GOAL OF THE EXERCISE
Pictures stay out of the copy, which must hold exactly the lines from the one containing "You are a GUI" through the end of the material below.

MATERIAL SUPPLIED
::::::
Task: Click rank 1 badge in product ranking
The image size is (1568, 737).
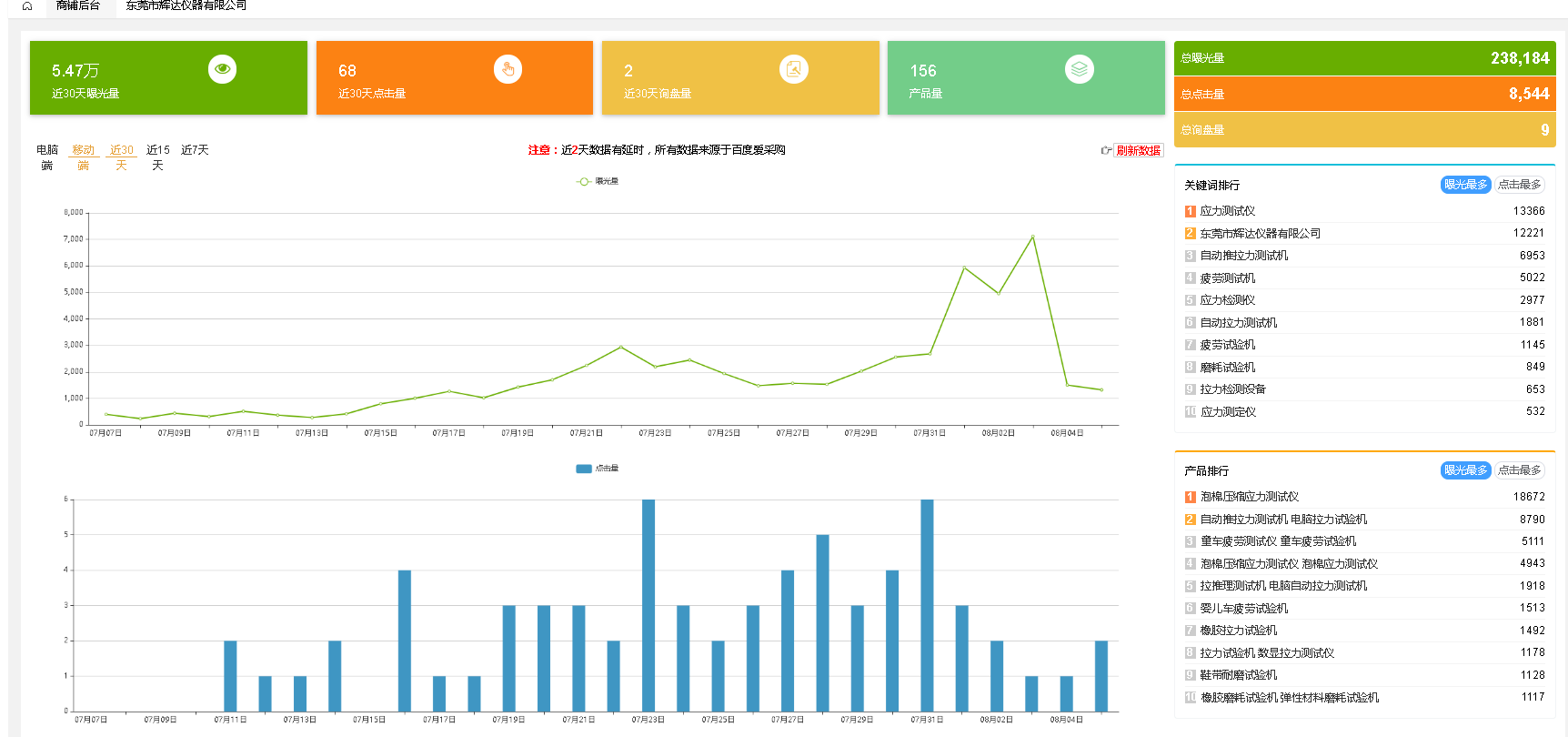Action: click(1190, 497)
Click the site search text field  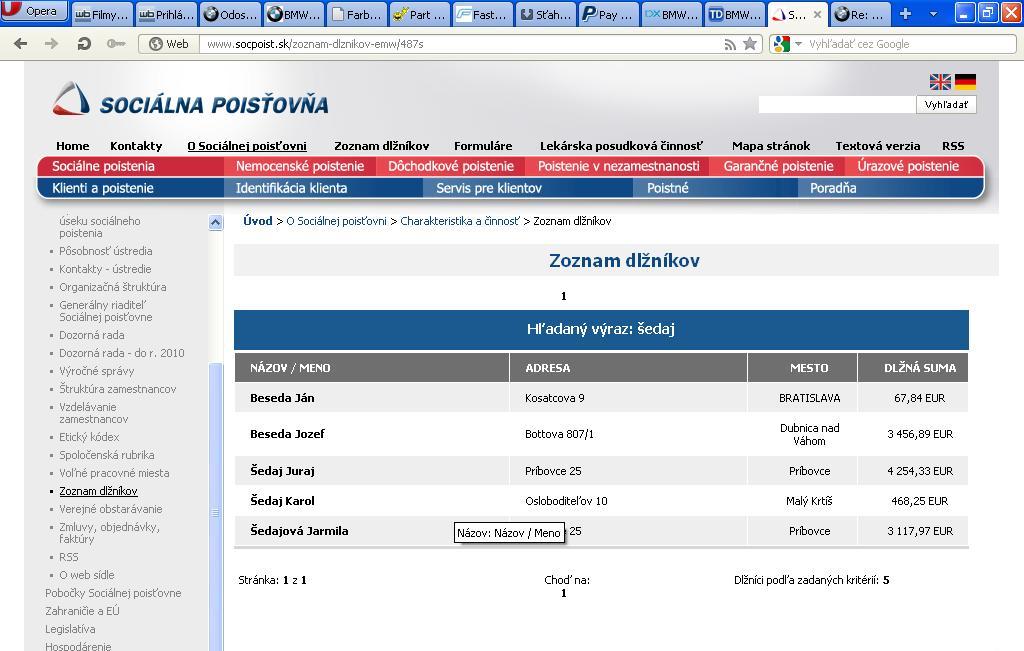(836, 105)
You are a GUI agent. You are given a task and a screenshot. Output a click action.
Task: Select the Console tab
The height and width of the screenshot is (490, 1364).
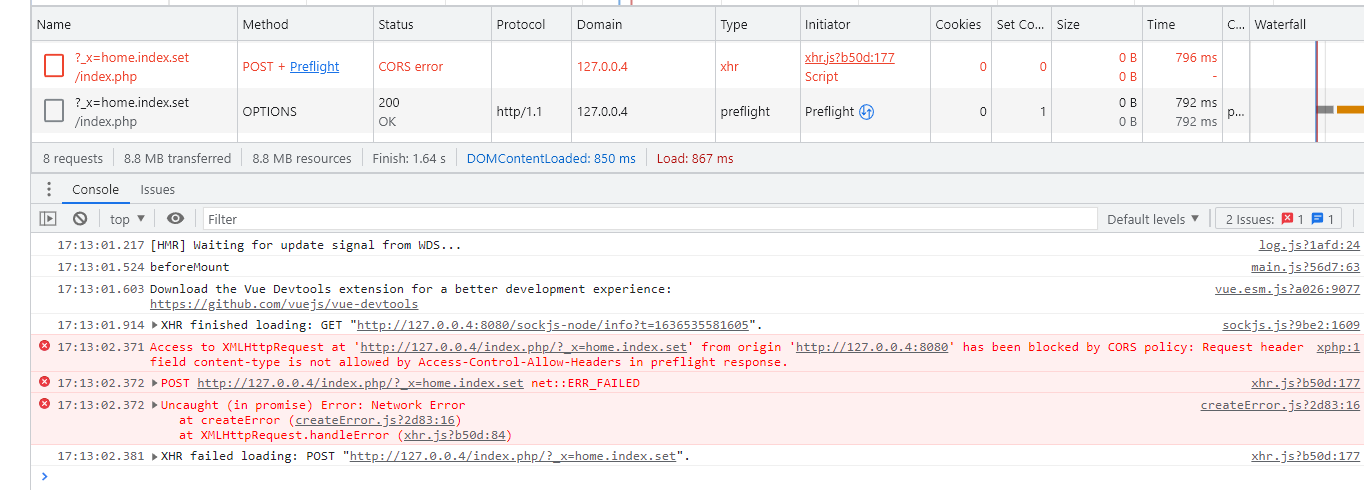tap(95, 189)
::::::
TASK SOLUTION
You are a GUI agent. You are given a task and a screenshot. Output a click action.
Task: Select the Console tab
The height and width of the screenshot is (490, 1364).
tap(95, 189)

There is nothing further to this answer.